Veinte años son mucho tiempo; son suficientes para terminar estudios, cambiar de trabajo, enamorarse, perder personas importantes, encontrar nuevas pasiones, replantear la propia identidad y descubrir aspectos de uno mismo que antes parecían invisibles. Durante todo ese tiempo, los personajes también cambiaron. Luffy dejó de ser un muchacho que soñaba con ser Rey de los Piratas para convertirse en alguien capaz de inspirar pueblos enteros; Nami encontró una familia; Robin encontró un lugar donde existir; Usopp aprendió a convivir con su miedo; Sanji convirtió su sensibilidad en fortaleza. Cada uno de ellos creció, y yo con ellos. One Piece pertenece a la segunda categoría.

Con el paso de los años descubrí que la obra de Eiichiro Oda no habla solamente de aventuras; habla de la obstinación necesaria para perseguir un sueño durante décadas, habla de la importancia de la comunidad, de la amistad entendida no como compañía ocasional, sino como una forma de sostenerse mutuamente cuando el mundo se vuelve demasiado pesado. Habla de la empatía, de la capacidad de reconocer humanidad incluso en quienes son diferentes; habla de la libertad, pero no de una libertad abstracta o política en el sentido tradicional, habla de la libertad de ser uno mismo sin pedir permiso. Y por eso Luffy resulta tan poderoso, porque en un mundo que constantemente nos pide adaptarnos, moderarnos, volvernos prácticos o realistas, él insiste en seguir avanzando exactamente hacia aquello que desea.

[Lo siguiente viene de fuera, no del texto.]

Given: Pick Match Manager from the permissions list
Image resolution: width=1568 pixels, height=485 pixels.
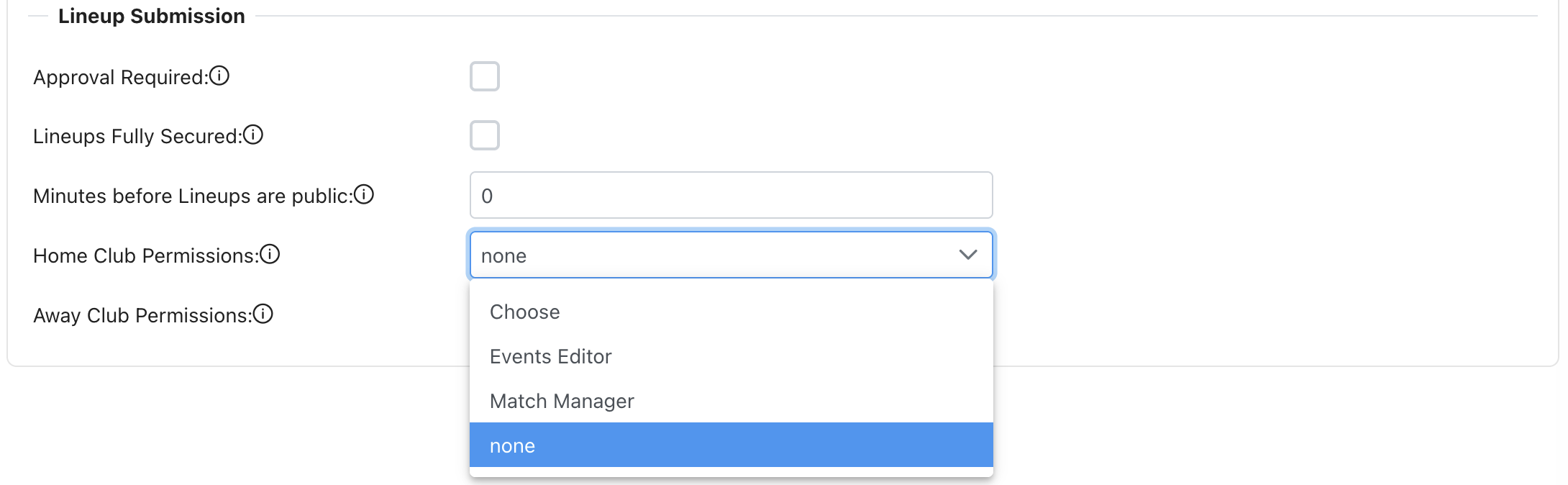Looking at the screenshot, I should point(562,401).
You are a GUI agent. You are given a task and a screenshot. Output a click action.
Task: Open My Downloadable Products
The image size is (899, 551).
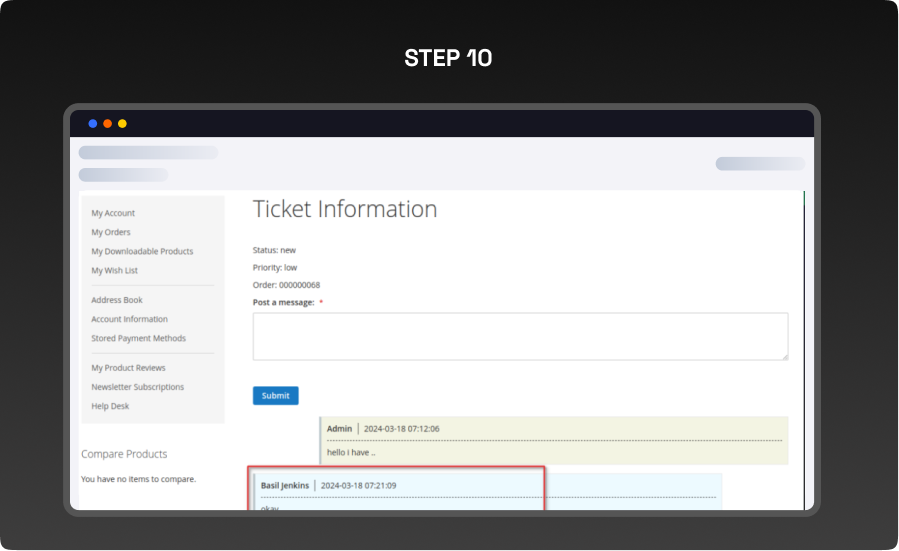pyautogui.click(x=142, y=251)
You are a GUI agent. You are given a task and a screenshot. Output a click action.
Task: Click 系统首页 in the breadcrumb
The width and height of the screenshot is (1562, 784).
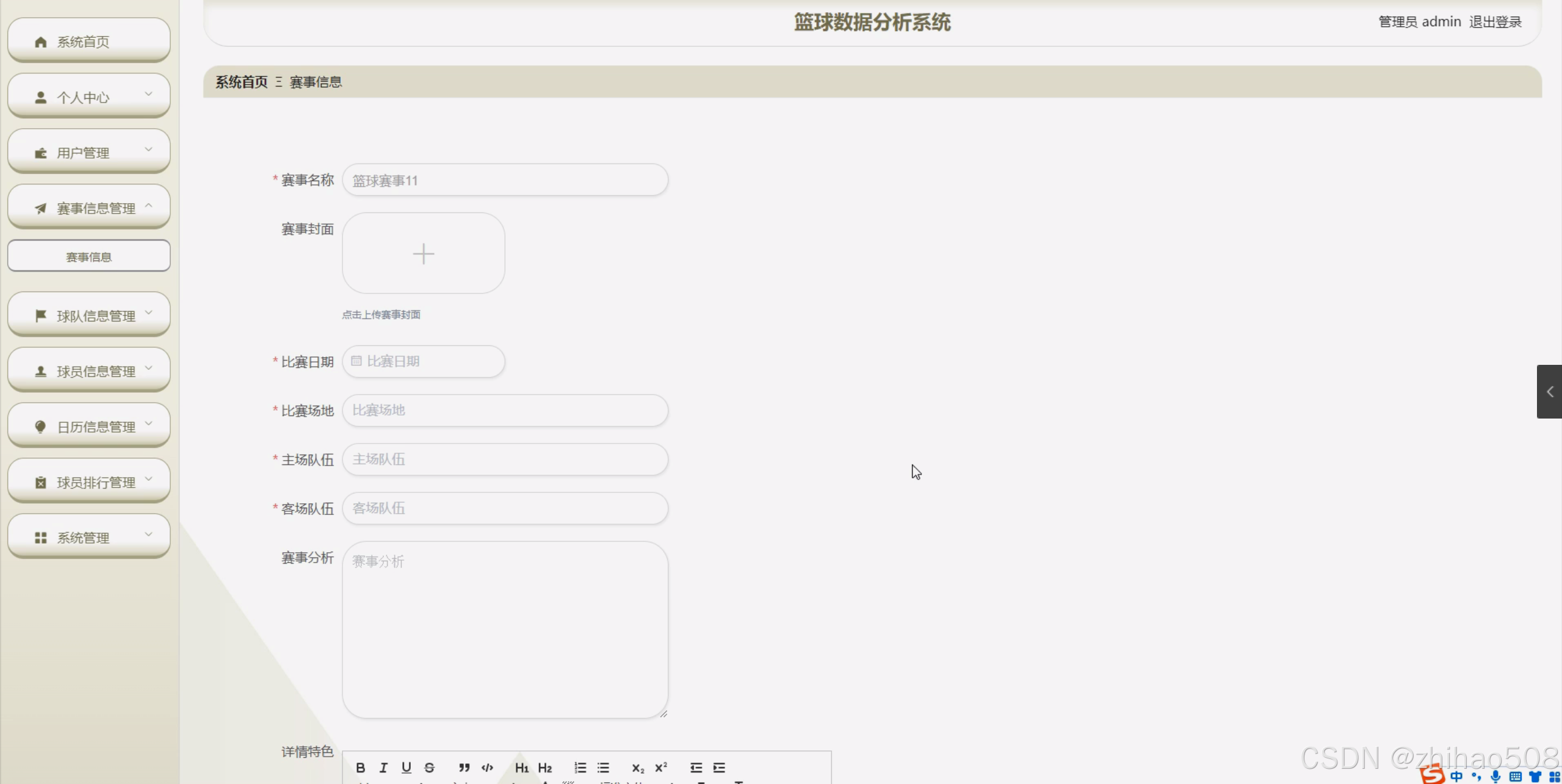click(241, 82)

Y mientras observaba el episodio 1000, comprendí algo que nunca había pensado de manera tan clara: la nostalgia que sentía no era solamente por la serie. Me di cuenta de que era nostalgia por el tiempo, por la persona que fui cuando vi aquellos primeros capítulos, por el joven que trabajaba en una tienda de abarrotes, por todos los sueños que tenía entonces, por todas las cosas que todavía no sabía. Los flashbacks no solo mostraban a Luffy, Zoro o Nami cuando eran más jóvenes, también me mostraban a mí, y creo que ahí reside la verdadera fuerza del episodio 1000: no celebra una cifra, celebra un recorrido, la posibilidad de mirar hacia atrás y reconocer cuánto hemos cambiado sin olvidar quiénes fuimos. Cuando terminó el episodio, entendí que, de alguna manera, la historia de One Piece y mi propia historia se habían entrelazado durante años. No porque yo sea un personaje de la serie, sino porque la ficción, cuando nos acompaña durante suficiente tiempo, termina convirtiéndose en parte de nuestra memoria. Quizá por eso lloré, porque durante unos minutos no estaba viendo únicamente una historia sobre piratas; lo que estaba viendo eran veinte años de mi propia vida, y esos años pasaron frente a mis ojos en ese instante. Por primera vez fui realmente consciente de todo el mar que había recorrido para llegar hasta aquí.